**Written task**
Which lines in the records below contain the word "should"? Copy each of those lines in full.

**Stored data**
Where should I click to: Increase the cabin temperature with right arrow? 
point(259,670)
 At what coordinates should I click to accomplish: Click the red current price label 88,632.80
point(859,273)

...

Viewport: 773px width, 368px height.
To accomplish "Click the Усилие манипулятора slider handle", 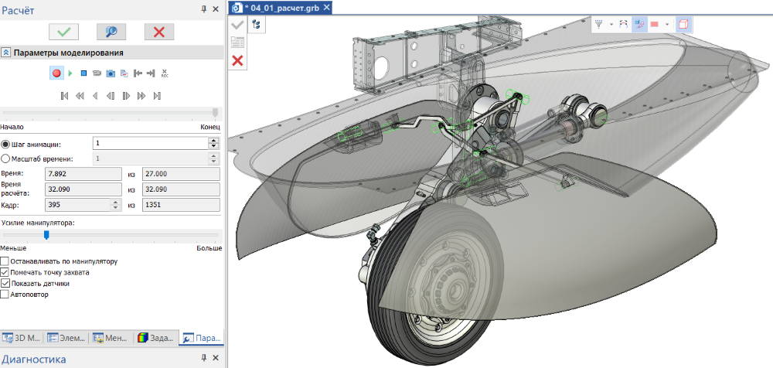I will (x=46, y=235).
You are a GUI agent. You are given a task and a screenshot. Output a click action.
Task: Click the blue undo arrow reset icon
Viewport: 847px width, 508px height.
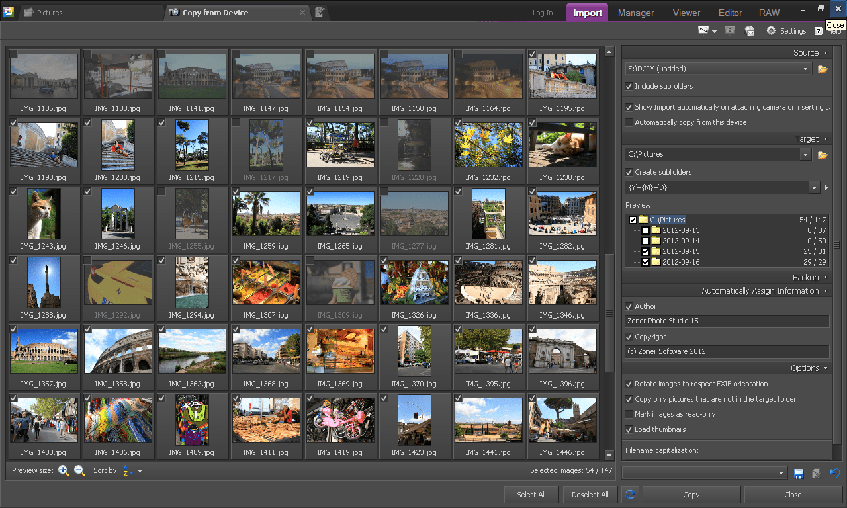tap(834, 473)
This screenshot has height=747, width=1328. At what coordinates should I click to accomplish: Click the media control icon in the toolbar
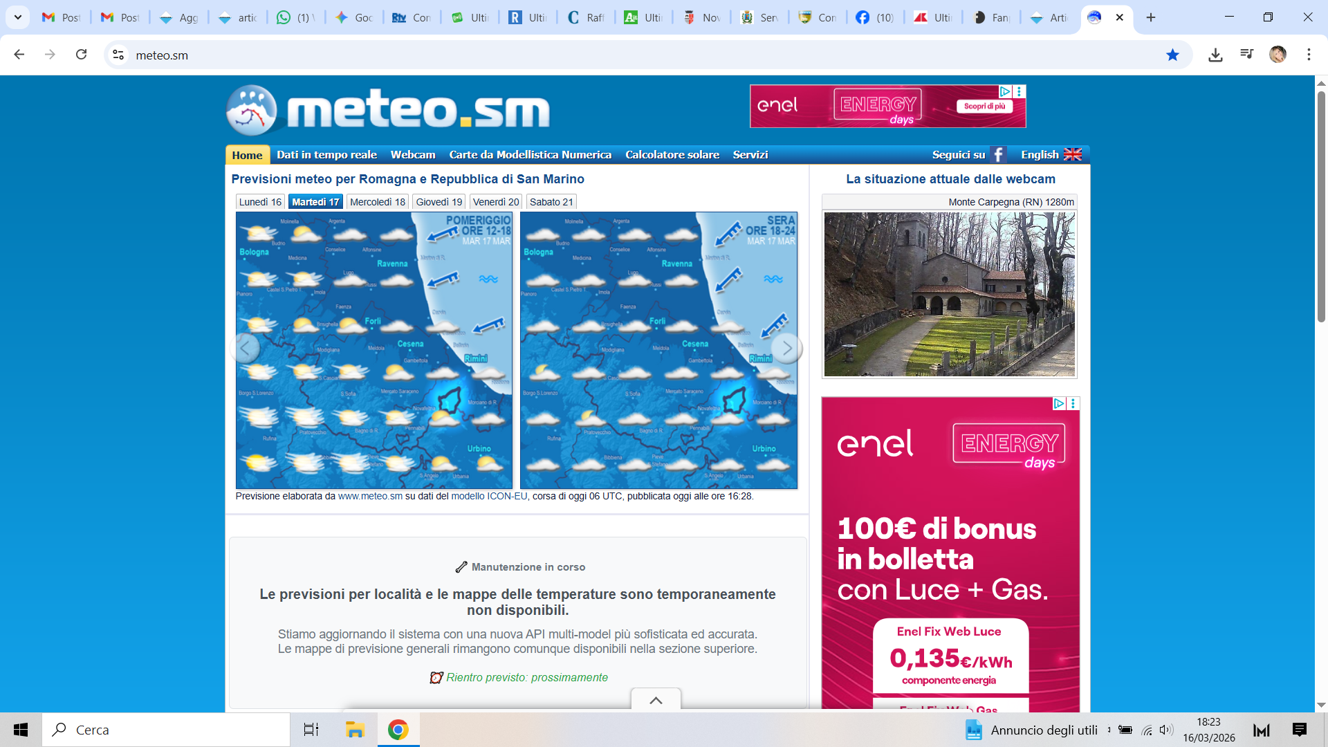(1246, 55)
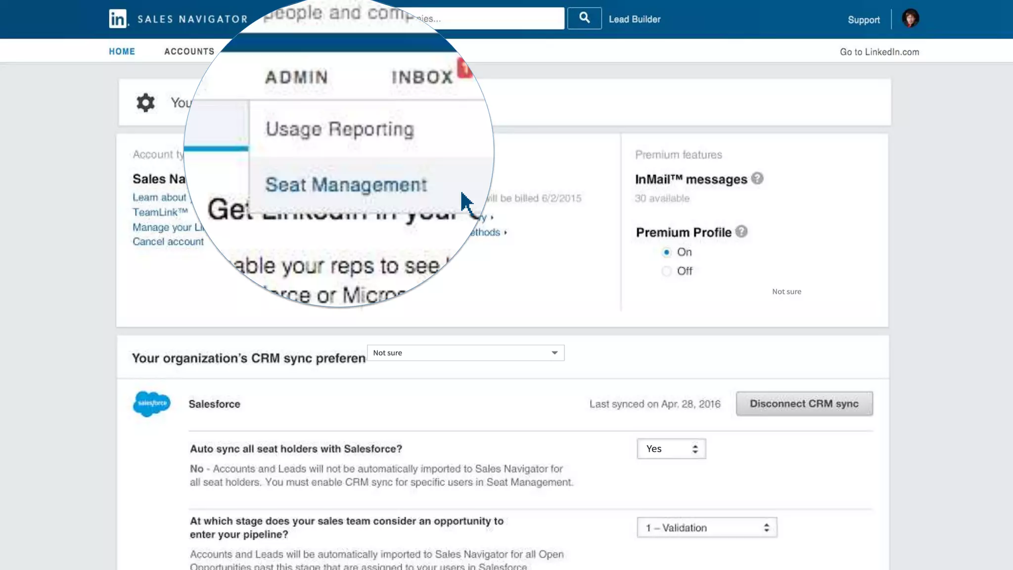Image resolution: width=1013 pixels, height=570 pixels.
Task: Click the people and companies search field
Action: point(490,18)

**Output**
Where should I click to: Increase the cabin temperature with right arrow? 
 At what coordinates should I click to accomplish: Click the red current price label 88,632.80
This screenshot has height=747, width=1328. At what coordinates should I click to accomplish: Click the media control icon in the toolbar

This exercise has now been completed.